--- Directions for this task ---
An exact copy of the data below is required; return it in full.

--- Saved data entries ---
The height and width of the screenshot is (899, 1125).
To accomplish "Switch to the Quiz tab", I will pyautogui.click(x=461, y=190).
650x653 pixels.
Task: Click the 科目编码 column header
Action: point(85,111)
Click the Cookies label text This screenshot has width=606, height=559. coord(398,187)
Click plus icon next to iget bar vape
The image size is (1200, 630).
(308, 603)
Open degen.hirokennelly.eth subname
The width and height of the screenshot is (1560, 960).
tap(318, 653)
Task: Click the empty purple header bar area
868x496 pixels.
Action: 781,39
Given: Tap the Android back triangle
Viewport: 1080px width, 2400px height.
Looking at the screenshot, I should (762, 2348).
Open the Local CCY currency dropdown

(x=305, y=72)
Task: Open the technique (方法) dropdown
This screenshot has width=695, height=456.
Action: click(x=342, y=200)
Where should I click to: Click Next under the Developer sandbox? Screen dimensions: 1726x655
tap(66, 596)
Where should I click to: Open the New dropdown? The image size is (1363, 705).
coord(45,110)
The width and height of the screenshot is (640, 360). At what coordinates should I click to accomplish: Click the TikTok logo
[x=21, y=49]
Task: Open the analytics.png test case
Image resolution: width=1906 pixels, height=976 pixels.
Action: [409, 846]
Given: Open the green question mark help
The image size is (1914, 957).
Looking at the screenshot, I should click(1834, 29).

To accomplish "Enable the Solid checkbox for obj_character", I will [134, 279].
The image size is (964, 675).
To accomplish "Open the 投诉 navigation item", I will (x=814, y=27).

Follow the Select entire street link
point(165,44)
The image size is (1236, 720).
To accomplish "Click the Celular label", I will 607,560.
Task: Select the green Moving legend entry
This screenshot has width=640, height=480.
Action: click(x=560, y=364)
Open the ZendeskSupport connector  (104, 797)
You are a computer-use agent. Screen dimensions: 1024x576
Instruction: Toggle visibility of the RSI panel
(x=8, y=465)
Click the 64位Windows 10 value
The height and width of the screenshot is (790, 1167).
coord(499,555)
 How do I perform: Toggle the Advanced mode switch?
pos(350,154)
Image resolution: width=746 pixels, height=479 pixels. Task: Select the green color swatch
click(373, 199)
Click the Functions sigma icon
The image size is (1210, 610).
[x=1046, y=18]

--- Answer space ---
The height and width of the screenshot is (899, 1125).
To accomplish "Switch to the Quiz tab", I will pyautogui.click(x=461, y=190).
650x653 pixels.
Task: Click the 科目编码 column header
Action: point(85,111)
Click the Cookies label text This screenshot has width=606, height=559. coord(398,187)
Click plus icon next to iget bar vape
The image size is (1200, 630).
(308, 603)
Open degen.hirokennelly.eth subname
The width and height of the screenshot is (1560, 960).
tap(318, 653)
Task: Click the empty purple header bar area
868x496 pixels.
Action: 781,39
Given: Tap the Android back triangle
Viewport: 1080px width, 2400px height.
Looking at the screenshot, I should (762, 2348).
Open the Local CCY currency dropdown

(x=305, y=72)
Task: Open the technique (方法) dropdown
This screenshot has width=695, height=456.
Action: click(x=342, y=200)
Where should I click to: Click Next under the Developer sandbox? Screen dimensions: 1726x655
tap(66, 596)
Where should I click to: Open the New dropdown? The image size is (1363, 705).
coord(45,110)
The width and height of the screenshot is (640, 360). At what coordinates should I click to accomplish: Click the TikTok logo
[x=21, y=49]
Task: Open the analytics.png test case
Image resolution: width=1906 pixels, height=976 pixels.
Action: [409, 846]
Given: Open the green question mark help
The image size is (1914, 957).
Looking at the screenshot, I should click(1834, 29).

To accomplish "Enable the Solid checkbox for obj_character", I will [134, 279].
The image size is (964, 675).
To accomplish "Open the 投诉 navigation item", I will (x=814, y=27).

Follow the Select entire street link
point(165,44)
The image size is (1236, 720).
To accomplish "Click the Celular label", I will 607,560.
Task: Select the green Moving legend entry
This screenshot has width=640, height=480.
Action: click(x=560, y=364)
Open the ZendeskSupport connector  (104, 797)
You are a computer-use agent. Screen dimensions: 1024x576
Instruction: Toggle visibility of the RSI panel
(x=8, y=465)
Click the 64位Windows 10 value
The height and width of the screenshot is (790, 1167).
coord(499,555)
 How do I perform: Toggle the Advanced mode switch?
pos(350,154)
Image resolution: width=746 pixels, height=479 pixels. Task: Select the green color swatch
click(373, 199)
Click the Functions sigma icon
The image size is (1210, 610).
[x=1046, y=18]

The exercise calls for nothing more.